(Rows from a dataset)
########

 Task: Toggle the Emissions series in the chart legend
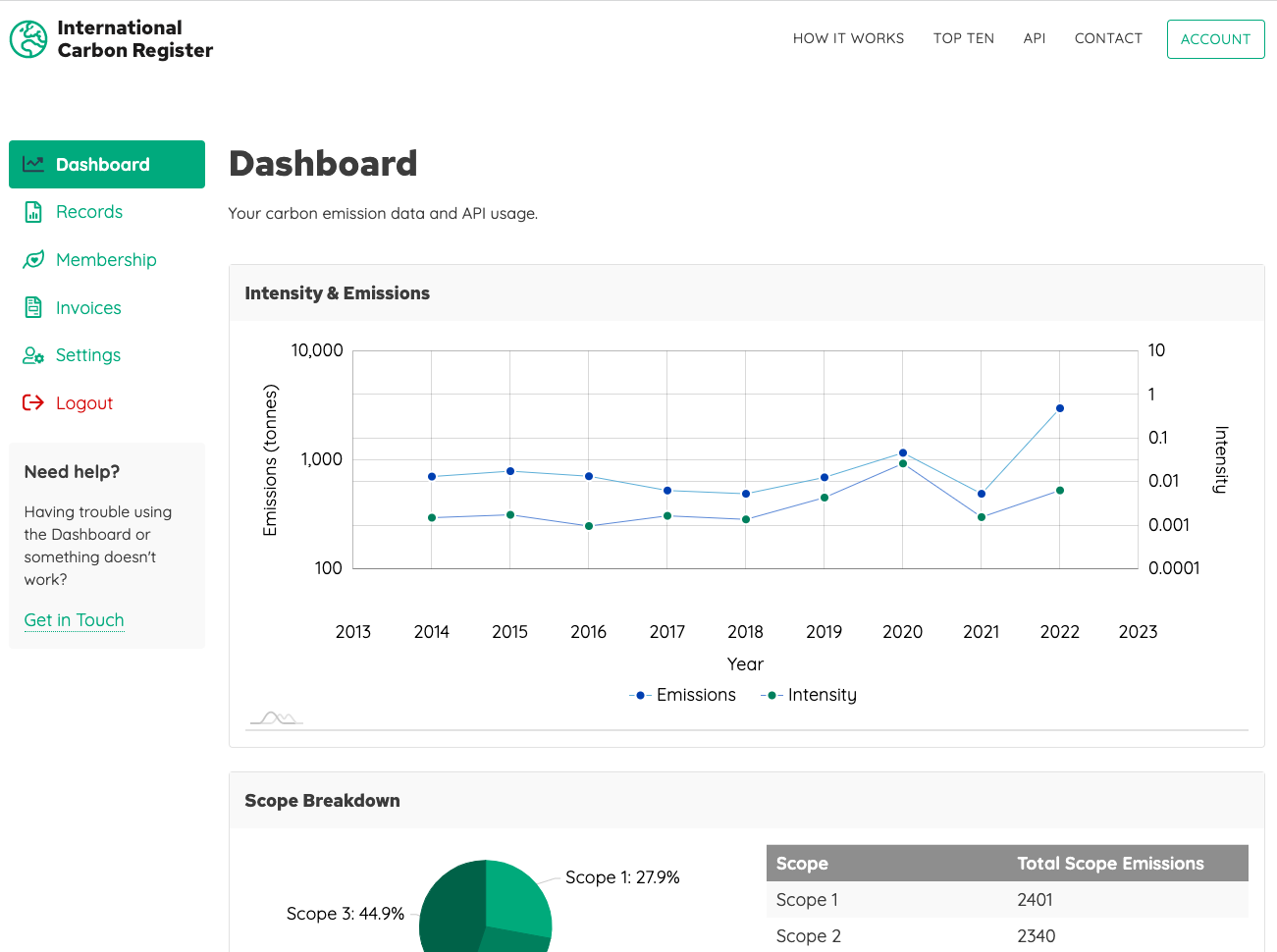tap(696, 695)
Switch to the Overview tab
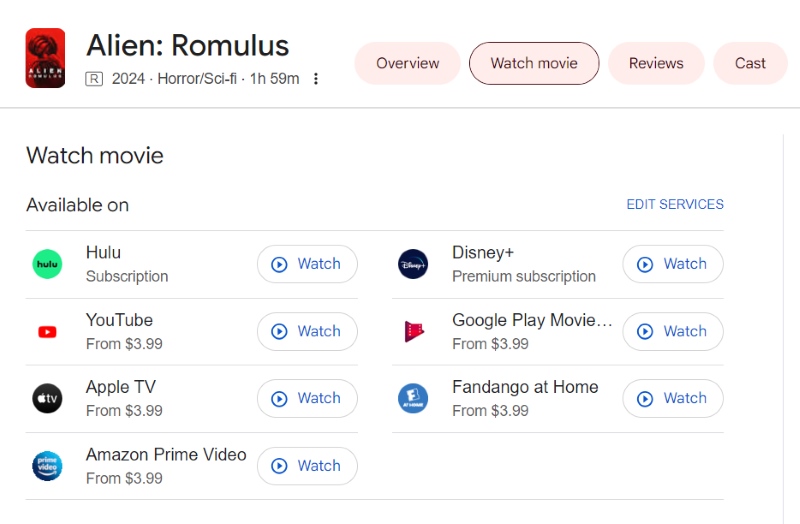The image size is (800, 524). tap(407, 63)
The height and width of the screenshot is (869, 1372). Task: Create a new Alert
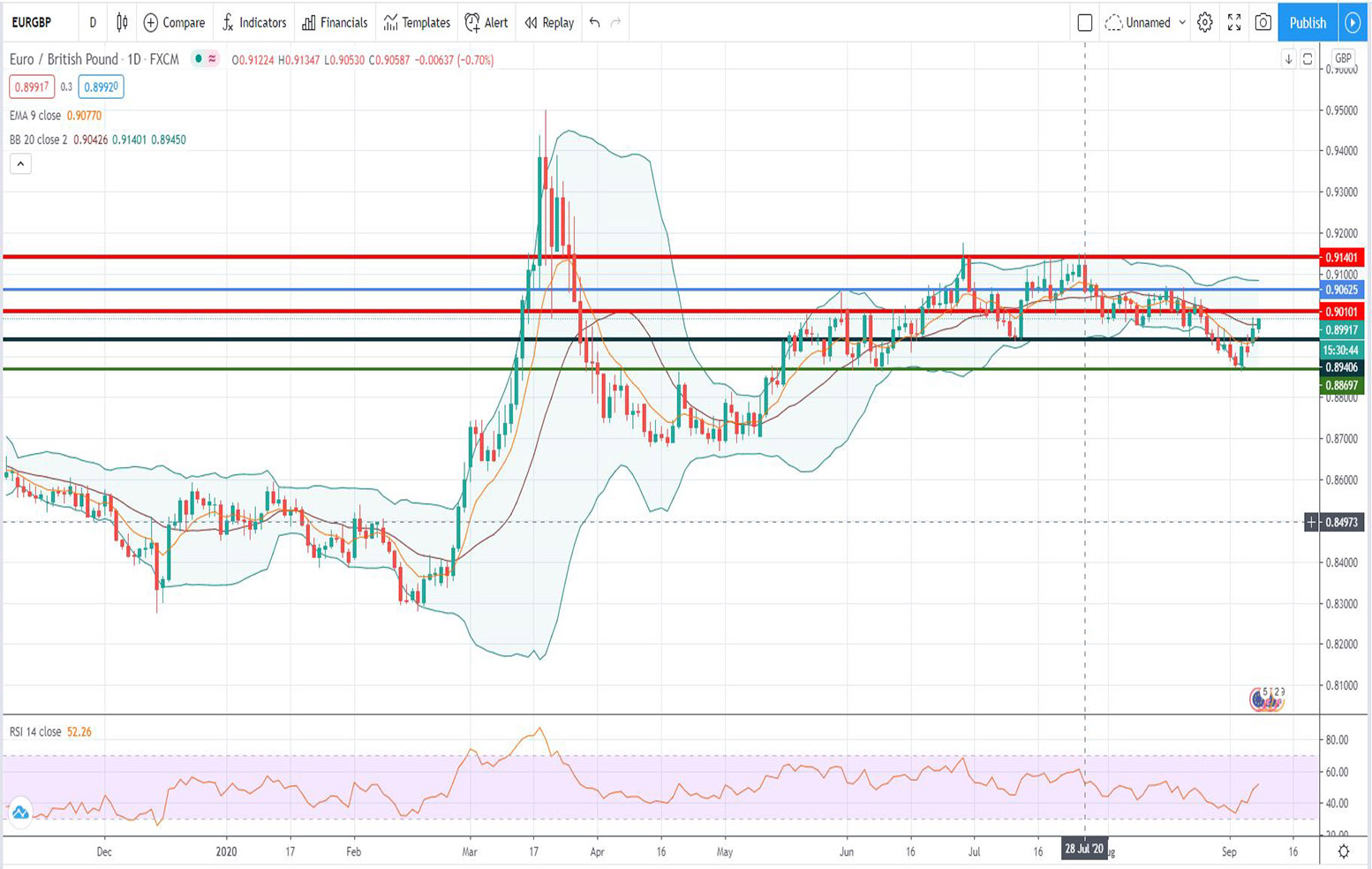(x=485, y=23)
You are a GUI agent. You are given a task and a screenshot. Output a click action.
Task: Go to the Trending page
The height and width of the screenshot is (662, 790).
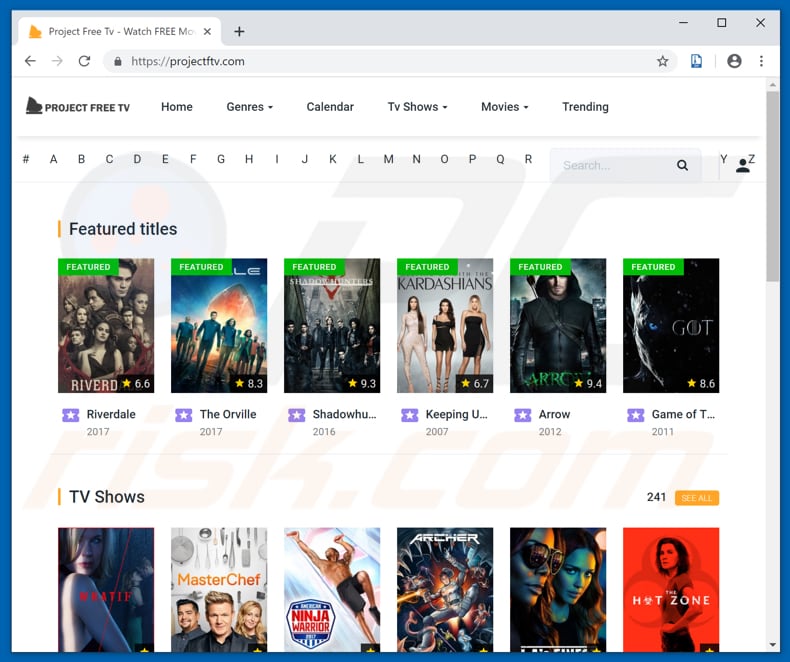[x=585, y=107]
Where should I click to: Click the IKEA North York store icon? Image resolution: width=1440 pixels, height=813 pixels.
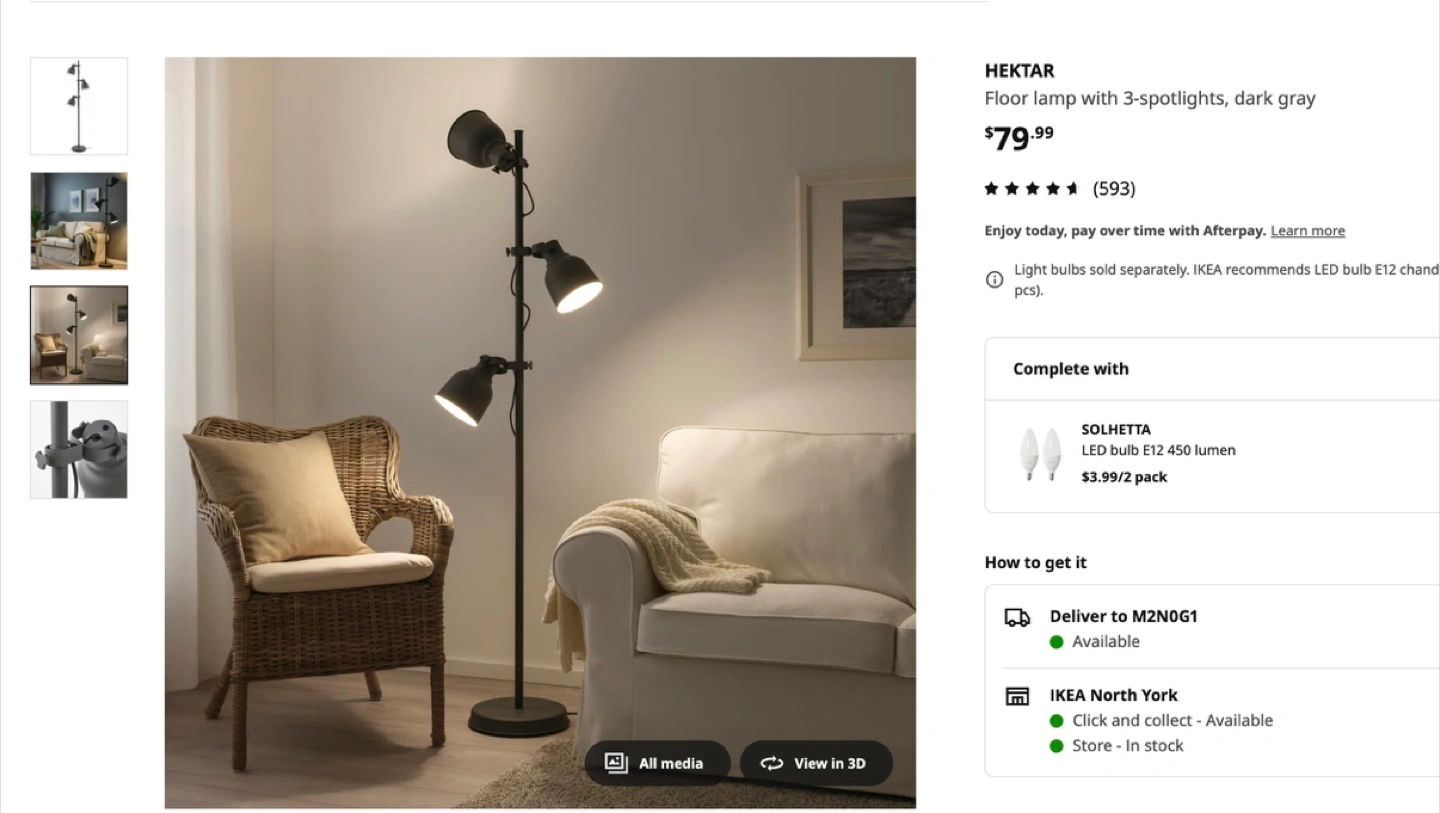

########

Copy every one of the records above word for word, leaving out the pictures.

 Task: Toggle the Emissions series in the chart legend
tap(696, 695)
Switch to the Overview tab
The image size is (800, 524). tap(407, 63)
The height and width of the screenshot is (869, 1372). Task: Create a new Alert
(x=485, y=23)
You are a GUI agent. You are given a task and a screenshot. Output a click action.
Task: Go to the Trending page
The height and width of the screenshot is (662, 790).
[x=585, y=107]
Where should I click to: Click the IKEA North York store icon? Image resolution: width=1440 pixels, height=813 pixels.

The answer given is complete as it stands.